--- START OF RECORDS PROVIDED ---

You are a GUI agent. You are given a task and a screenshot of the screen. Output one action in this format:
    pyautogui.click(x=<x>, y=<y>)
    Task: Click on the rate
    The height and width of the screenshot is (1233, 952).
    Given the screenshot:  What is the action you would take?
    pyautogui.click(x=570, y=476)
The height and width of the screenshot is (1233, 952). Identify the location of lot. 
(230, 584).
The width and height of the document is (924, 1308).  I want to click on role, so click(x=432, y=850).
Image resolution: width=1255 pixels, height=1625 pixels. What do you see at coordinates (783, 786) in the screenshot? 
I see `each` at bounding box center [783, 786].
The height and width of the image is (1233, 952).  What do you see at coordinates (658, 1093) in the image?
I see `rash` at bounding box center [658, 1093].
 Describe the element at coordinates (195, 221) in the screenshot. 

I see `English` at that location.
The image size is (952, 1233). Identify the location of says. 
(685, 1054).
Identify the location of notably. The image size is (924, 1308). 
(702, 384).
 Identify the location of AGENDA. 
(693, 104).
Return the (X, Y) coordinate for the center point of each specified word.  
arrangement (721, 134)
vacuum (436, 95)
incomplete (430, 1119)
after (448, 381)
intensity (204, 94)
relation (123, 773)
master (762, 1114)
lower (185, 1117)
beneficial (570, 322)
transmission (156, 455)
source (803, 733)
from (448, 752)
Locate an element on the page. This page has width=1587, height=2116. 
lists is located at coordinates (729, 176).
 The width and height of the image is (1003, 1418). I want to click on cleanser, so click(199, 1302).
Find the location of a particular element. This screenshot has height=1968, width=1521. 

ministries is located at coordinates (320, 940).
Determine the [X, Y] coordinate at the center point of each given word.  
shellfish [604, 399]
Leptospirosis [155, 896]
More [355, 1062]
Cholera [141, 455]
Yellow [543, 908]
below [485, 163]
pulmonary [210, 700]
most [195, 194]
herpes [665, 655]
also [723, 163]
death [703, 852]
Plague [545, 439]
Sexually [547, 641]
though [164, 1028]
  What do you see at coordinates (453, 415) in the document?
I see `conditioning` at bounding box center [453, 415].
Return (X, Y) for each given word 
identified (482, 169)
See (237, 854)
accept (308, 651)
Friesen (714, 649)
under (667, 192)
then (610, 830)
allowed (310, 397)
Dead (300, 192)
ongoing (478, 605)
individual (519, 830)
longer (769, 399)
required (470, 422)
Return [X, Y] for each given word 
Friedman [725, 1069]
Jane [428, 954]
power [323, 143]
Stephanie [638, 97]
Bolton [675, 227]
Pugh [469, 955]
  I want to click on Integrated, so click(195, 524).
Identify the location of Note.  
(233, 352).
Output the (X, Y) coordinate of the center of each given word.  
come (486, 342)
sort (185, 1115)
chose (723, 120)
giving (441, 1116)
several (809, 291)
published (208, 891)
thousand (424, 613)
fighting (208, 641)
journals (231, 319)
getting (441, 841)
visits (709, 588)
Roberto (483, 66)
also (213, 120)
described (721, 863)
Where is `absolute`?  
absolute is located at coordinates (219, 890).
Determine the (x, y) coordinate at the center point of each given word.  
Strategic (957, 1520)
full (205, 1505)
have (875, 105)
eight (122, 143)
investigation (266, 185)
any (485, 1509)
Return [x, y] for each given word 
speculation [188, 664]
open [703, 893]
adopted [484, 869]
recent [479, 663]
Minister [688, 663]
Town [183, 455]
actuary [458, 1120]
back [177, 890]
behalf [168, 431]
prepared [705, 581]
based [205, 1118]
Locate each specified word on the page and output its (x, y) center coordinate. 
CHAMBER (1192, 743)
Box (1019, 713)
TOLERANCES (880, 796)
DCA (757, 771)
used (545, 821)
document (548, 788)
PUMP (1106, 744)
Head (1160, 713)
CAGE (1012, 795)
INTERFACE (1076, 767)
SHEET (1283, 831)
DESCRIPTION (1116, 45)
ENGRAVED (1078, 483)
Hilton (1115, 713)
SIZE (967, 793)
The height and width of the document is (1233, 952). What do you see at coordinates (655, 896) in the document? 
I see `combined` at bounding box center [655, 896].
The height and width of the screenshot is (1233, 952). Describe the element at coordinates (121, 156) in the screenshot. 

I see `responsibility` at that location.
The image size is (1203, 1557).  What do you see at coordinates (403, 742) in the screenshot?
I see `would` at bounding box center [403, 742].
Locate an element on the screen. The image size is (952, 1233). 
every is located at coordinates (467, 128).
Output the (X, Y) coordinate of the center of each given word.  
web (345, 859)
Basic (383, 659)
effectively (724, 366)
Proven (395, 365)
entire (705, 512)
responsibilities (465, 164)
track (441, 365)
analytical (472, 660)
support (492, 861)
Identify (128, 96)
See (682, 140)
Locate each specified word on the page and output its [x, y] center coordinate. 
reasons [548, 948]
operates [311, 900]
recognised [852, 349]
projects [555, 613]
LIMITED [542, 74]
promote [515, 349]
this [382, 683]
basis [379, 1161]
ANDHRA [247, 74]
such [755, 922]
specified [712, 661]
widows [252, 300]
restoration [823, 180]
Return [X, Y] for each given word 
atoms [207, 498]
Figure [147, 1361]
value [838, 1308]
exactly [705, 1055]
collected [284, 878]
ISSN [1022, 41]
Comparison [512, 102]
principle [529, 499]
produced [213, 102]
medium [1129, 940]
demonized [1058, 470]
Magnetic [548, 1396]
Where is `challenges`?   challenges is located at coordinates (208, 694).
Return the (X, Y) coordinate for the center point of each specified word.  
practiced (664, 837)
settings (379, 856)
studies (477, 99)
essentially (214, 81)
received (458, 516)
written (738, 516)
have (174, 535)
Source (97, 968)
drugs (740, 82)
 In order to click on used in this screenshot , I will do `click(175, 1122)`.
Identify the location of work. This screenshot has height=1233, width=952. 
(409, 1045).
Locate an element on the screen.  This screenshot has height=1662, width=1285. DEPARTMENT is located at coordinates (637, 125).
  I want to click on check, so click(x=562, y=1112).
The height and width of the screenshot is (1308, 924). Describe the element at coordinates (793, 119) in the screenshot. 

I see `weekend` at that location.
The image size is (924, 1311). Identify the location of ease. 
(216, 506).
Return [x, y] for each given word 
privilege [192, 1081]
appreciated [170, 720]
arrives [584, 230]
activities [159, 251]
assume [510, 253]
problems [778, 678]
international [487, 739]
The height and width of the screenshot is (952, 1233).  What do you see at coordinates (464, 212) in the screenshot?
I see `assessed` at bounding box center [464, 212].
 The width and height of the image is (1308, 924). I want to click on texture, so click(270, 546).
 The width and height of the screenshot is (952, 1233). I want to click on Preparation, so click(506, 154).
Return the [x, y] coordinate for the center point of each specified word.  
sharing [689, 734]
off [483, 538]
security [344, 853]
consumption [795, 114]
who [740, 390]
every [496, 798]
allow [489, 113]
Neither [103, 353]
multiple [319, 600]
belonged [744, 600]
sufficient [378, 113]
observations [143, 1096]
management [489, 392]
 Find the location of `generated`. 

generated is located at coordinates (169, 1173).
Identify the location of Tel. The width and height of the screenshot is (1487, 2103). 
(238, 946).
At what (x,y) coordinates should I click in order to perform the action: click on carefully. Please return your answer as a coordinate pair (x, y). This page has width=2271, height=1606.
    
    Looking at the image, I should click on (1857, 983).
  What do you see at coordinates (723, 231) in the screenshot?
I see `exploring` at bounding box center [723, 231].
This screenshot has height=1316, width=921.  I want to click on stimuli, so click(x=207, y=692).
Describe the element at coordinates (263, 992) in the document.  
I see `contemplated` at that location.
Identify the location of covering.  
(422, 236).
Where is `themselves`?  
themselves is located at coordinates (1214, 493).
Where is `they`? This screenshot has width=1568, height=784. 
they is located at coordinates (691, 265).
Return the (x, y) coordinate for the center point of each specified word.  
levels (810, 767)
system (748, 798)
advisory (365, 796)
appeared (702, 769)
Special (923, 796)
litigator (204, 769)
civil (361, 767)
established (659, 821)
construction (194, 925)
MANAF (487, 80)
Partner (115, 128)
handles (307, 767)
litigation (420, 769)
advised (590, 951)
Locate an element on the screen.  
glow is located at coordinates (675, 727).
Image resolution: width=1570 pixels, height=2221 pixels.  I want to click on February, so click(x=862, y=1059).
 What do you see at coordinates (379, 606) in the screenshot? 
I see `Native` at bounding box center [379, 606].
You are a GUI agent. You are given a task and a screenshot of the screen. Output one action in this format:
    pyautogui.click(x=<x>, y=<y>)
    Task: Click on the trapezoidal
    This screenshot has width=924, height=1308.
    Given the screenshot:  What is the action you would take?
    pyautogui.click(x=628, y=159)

--- END OF RECORDS PROVIDED ---

Output the data as a Markdown table with the columns Row and Line, where Row numbers each line and Line holds its text. Begin at the line that has "The image size is (952, 1233). Identify", stop after the line that has "accept (308, 651)", and leave out blank lines.

| Row | Line |
|---|---|
| 1 | The image size is (952, 1233). Identify the location of says.  |
| 2 | (685, 1054). |
| 3 | Identify the location of notably. The image size is (924, 1308).  |
| 4 | (702, 384). |
| 5 |  Identify the location of AGENDA.  |
| 6 | (693, 104). |
| 7 | Return the (X, Y) coordinate for the center point of each specified word.   |
| 8 | arrangement (721, 134) |
| 9 | vacuum (436, 95) |
| 10 | incomplete (430, 1119) |
| 11 | after (448, 381) |
| 12 | intensity (204, 94) |
| 13 | relation (123, 773) |
| 14 | master (762, 1114) |
| 15 | lower (185, 1117) |
| 16 | beneficial (570, 322) |
| 17 | transmission (156, 455) |
| 18 | source (803, 733) |
| 19 | from (448, 752) |
| 20 | Locate an element on the page. This page has width=1587, height=2116.  |
| 21 | lists is located at coordinates (729, 176). |
| 22 |  The width and height of the image is (1003, 1418). I want to click on cleanser, so click(199, 1302). |
| 23 | Find the location of a particular element. This screenshot has height=1968, width=1521.  |
| 24 | ministries is located at coordinates (320, 940). |
| 25 | Determine the [X, Y] coordinate at the center point of each given word.   |
| 26 | shellfish [604, 399] |
| 27 | Leptospirosis [155, 896] |
| 28 | More [355, 1062] |
| 29 | Cholera [141, 455] |
| 30 | Yellow [543, 908] |
| 31 | below [485, 163] |
| 32 | pulmonary [210, 700] |
| 33 | most [195, 194] |
| 34 | herpes [665, 655] |
| 35 | also [723, 163] |
| 36 | death [703, 852] |
| 37 | Plague [545, 439] |
| 38 | Sexually [547, 641] |
| 39 | though [164, 1028] |
| 40 |   What do you see at coordinates (453, 415) in the document? |
| 41 | I see `conditioning` at bounding box center [453, 415]. |
| 42 | Return (X, Y) for each given word  |
| 43 | identified (482, 169) |
| 44 | See (237, 854) |
| 45 | accept (308, 651) |